What to work on: Continue the passage on big data and the measurement of race, starting right after its final sentence.

Even with the large datasets available, the big data approach requires a great deal of knowledge about a phenomenon to ensure the right data types are included. For example, race is commonly measured, partially because it is relatively easy to measure via self-report and uses ‘standardized’ categories. Prior work is challenging assumptions about the meaning of this variable, particularly an implicit assumption that race is a biological as opposed to a socially constructed concept. ‘Race’ is largely contingent upon the cultural context for which an individual exists within [11]. It is quite plausible that the categories of race create more noise than signal when used, particularly if they are treated as biological, immutable realities, which could propagate inequities from the research conducted [12]. This issue will only magnify when data are aggregated across individuals. While we recognize this issue with race, it is quite plausible that similar hidden misclassifications exist, thus creating a high risk of inappropriate conclusions from big data. A central task, then, even when the goal is to use big data approaches, is to advance ways of gathering complementary prior knowledge to understand and analyze a complex phenomenon. This has classically occurred through clinical expertise and qualitative methods and, as justified herein, could be further supported with a small data approach.

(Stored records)

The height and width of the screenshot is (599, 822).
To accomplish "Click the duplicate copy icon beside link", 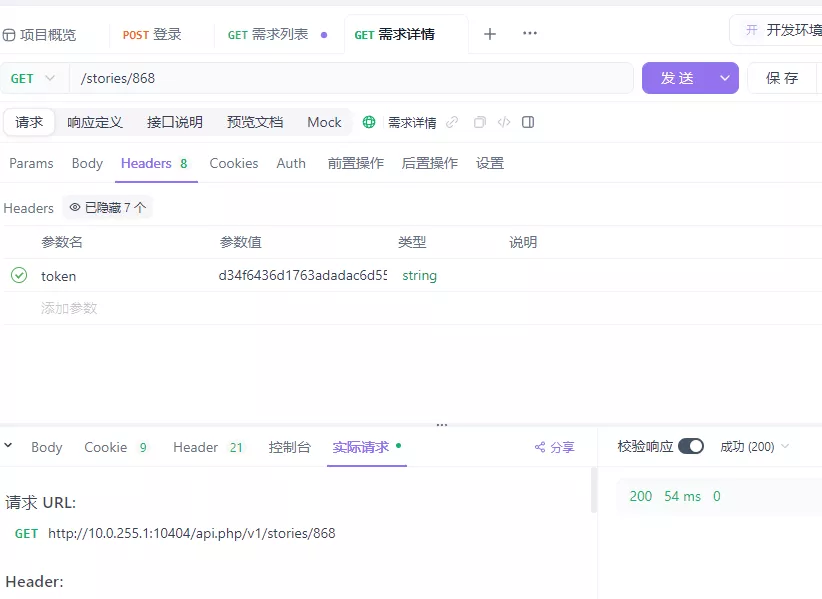I will coord(480,122).
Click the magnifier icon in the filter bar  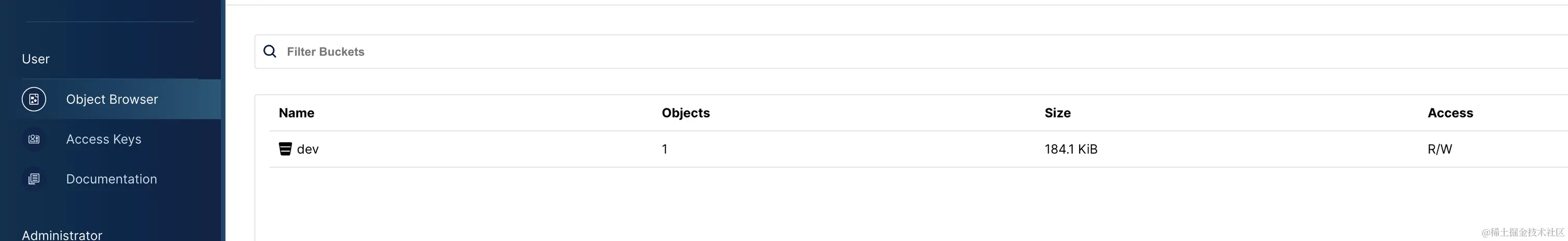(270, 52)
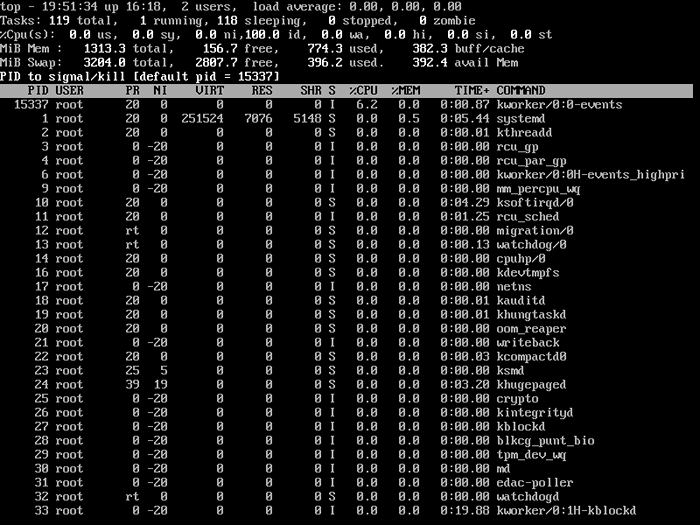Viewport: 700px width, 525px height.
Task: Click the watchdogd process row
Action: coord(346,497)
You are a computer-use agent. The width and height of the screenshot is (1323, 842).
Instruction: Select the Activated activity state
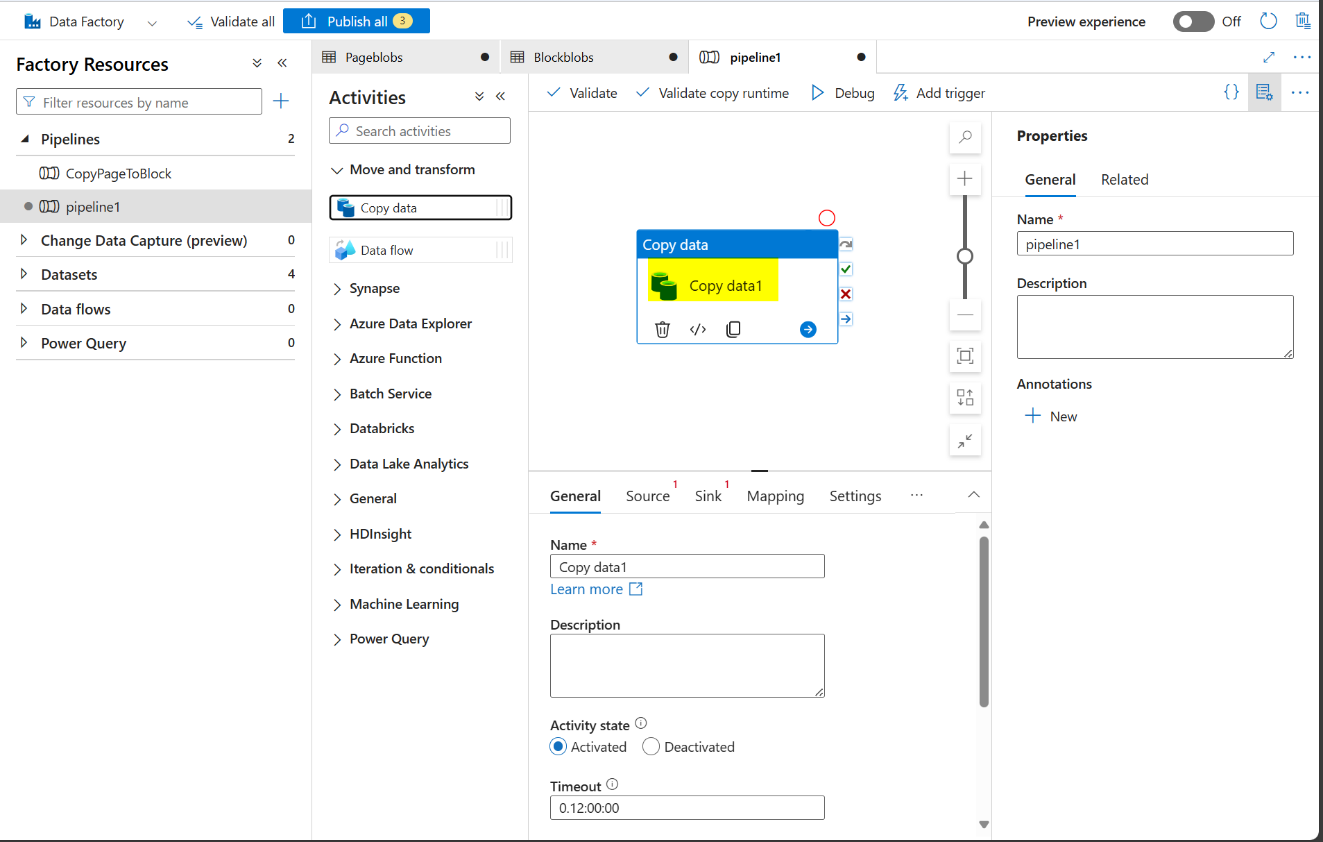tap(559, 747)
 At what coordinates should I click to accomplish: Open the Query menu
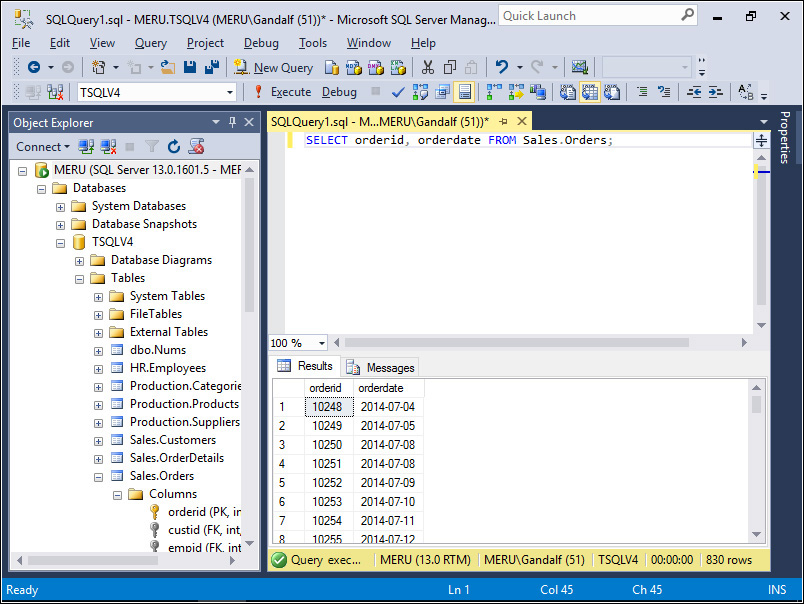151,43
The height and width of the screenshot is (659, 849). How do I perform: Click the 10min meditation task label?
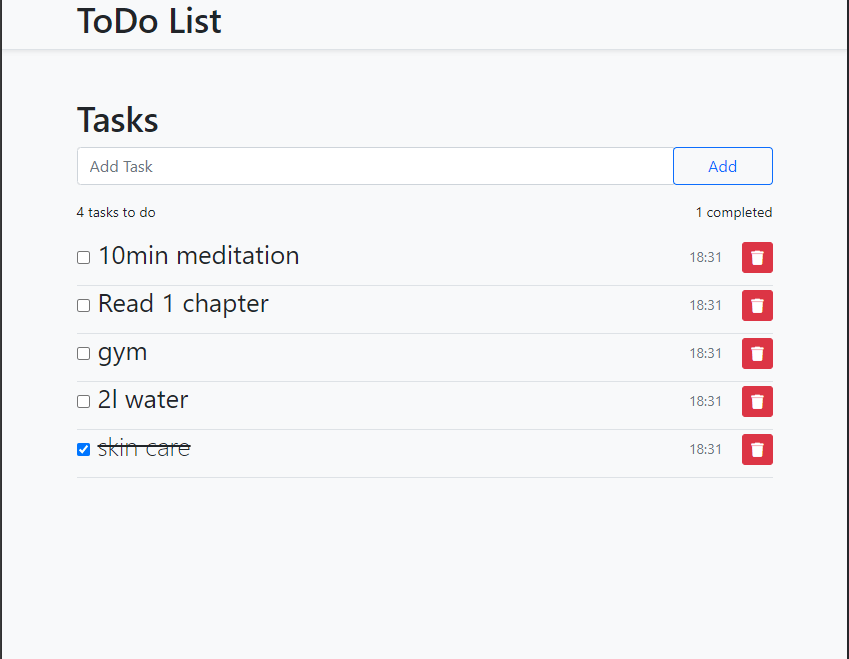click(x=198, y=256)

Response:
Even if this colossally complex issue of obtaining the right data types at sufficient temporal density from a large enough sample based on robust prior knowledge were solved, if the mechanism is known to manifest idiosyncratically (see [13] for many concrete examples), then big data will become not just insufficient but, potentially, problematic as it may wash out or ignore meaningful individual differences. For example, the behavioral science version of reinforcement learning (i.e., increasing future behaviors via giving rewards, like giving a dog food after sitting) is one of the most well understood drivers of behavior across organisms [14, 15]. While the mechanism is universal, it manifests idiosyncratically [14, 15]. Think, for example, of the pickiness of children. One child might find strawberries to be a reward whereas another child might find them to be aversive. Learning histories and individual preferences combine to create tremendous variability in how different people respond [13] to both specific elements in the environment (e.g., strawberries) as well as classes of those elements (e.g., dessert). These concrete details of mechanism manifestation will be averaged out in aggregated analyses, yet it is precisely at that level of concreteness that treatments have to be individualized [14,15,16]. Because of its focus on advancing goals of an N-of-1 unit and inclusion of that N-of-1 unit in the process, a small data approach has unique capabilities for issues that manifest idiosyncratically and, thus, are important for advancing precision health.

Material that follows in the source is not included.